What can result from our most loving and protective parenting efforts is that our children and teens feel like they shouldn’t feel bad and there’s something wrong with them if they do.
While Damour recognizes the negative influence of the wellness industry on the collective psyche of parents and their teens, she goes on to acknowledge evidence that, unfortunately, our teens are feeling worse than in the past.
Statistics: More Than Meets the Eye
But even that conclusion has some holes. Science writer and New York Times columnist David Wallace-Wells teases out why the statistics sound worse than reality in this article, which perfectly illustrates why taking scary findings at face value can be so misleading.
As just one example of many, Wallace-Wells shares some especially shocking statistics that have been used as evidence of the teen mental health crisis:
“…over about a decade, an alarming 48 percent increase in such emergency room visits [for nonfatal self-harm] among American girls ages 15 to 19 and a shocking 188 percent increase among girls ages 10 to 14.”
That sounds downright terrifying.
He then points out how these dramatic increases coincide with the onset of systemic changes from the passage of the Affordable Care Act, which required more screening of mental health problems in medical settings as well as new coding requirements for self-harm and suicide attempts. The numbers are higher because they are being recorded, not necessarily because there’s a change in the feelings and behavior of American girls.
It is critical to remember that all statistics require substantial context to impart meaning, but our quick-consumption media often does not add that context. What happened in New Jersey perfectly illustrates this phenomenon. Wallace-Wells recounts:
“The effect of these bureaucratic changes on hospitalization data presumably varied from place to place. But in one place where it has been studied systematically, New Jersey, where 90 percent of children had health coverage even before the A.C.A., researchers have found that the changes explain nearly all of the state’s apparent upward trend in suicide-related hospital visits, turning what were “essentially flat” trendlines into something that looked like a youth mental health “crisis.”
He provides similar examples that challenge statistics representing suicide rates and overall happiness. These examples add more context, nuance, and even optimism to the dismal numbers. By interviewing a range of scientists around the world, Wallace-Wells concludes that teens in general are better off than we think they are. The scientific consensus in this group is that the evidence points to not being in the midst of a crisis.
This does not exclude the reality that some groups of teens may be suffering a mental health crisis. You may be parenting one of those children; the idea that there may not be a global or national crisis does not take away the difficult experience of your family.
To really help these teens, however, we need to be more precise about how we interpret statistics so we can be more effective in ensuring these teens access the right resources.

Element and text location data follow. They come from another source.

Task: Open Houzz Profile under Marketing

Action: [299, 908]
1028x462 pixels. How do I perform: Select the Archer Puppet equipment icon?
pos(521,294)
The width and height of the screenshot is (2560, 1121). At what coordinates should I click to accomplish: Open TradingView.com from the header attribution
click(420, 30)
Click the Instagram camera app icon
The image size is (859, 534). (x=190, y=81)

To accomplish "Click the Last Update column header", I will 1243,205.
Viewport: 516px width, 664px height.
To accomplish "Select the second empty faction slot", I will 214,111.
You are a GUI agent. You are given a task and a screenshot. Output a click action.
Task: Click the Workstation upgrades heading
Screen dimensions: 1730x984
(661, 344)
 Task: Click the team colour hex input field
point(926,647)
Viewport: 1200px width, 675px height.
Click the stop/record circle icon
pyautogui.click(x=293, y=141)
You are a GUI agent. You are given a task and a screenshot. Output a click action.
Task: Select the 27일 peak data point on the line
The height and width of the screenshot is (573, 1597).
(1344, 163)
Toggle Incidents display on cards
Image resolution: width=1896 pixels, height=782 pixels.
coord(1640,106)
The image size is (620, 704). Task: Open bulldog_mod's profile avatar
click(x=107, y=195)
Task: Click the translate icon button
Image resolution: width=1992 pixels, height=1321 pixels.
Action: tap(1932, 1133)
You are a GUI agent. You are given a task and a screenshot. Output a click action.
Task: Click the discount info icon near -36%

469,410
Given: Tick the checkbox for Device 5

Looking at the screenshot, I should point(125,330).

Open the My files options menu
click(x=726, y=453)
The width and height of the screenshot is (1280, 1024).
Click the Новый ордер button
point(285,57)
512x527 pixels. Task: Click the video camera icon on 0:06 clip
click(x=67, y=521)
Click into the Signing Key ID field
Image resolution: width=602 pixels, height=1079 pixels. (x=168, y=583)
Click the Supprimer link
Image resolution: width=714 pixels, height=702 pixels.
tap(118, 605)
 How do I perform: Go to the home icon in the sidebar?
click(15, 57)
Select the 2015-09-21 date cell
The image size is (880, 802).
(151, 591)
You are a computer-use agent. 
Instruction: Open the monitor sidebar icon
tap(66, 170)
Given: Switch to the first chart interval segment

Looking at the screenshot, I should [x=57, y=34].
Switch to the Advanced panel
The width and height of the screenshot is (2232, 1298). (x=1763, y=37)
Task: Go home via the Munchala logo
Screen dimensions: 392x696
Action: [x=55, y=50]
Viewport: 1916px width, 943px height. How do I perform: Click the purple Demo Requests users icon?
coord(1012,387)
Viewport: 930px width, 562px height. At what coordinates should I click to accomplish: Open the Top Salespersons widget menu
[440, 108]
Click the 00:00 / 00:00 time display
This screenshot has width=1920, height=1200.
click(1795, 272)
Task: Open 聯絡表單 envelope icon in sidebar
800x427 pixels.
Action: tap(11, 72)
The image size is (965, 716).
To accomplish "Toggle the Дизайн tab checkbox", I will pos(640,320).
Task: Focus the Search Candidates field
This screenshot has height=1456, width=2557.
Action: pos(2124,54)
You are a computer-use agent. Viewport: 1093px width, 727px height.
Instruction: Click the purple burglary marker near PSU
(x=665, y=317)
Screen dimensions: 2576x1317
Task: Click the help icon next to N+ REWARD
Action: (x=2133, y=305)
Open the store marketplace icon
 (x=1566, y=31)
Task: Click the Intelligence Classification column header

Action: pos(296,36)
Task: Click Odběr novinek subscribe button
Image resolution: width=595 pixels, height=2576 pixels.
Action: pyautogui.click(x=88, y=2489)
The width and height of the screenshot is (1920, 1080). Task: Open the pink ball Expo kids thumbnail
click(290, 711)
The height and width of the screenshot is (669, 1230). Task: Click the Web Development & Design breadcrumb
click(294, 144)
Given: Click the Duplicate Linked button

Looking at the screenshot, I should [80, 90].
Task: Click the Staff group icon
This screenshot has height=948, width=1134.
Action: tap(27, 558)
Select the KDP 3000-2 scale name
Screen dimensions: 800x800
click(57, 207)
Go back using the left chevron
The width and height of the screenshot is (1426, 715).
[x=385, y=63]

One thing all experts can agree upon is the dangerous shortage of high-quality, accessible mental health treatment.
Mental Health Always Matters
Even if the current conditions may not warrant the word “crisis,” there are still too many children and teens suffering from mental health struggles. It’s always a worthy goal to decrease rates of diagnosable mental illness in our young people by doing good prevention and intervention work, including continuing to destigmatize mental illness.
I can’t say with absolute confidence that there is not a youth mental health crisis. But there’s enough evidence to suggest it’s reasonable to start questioning what has felt like a declared truth. Evidence that we need to start integrating with the dominant narrative.
Maybe, just maybe, the kids are actually better off than we think.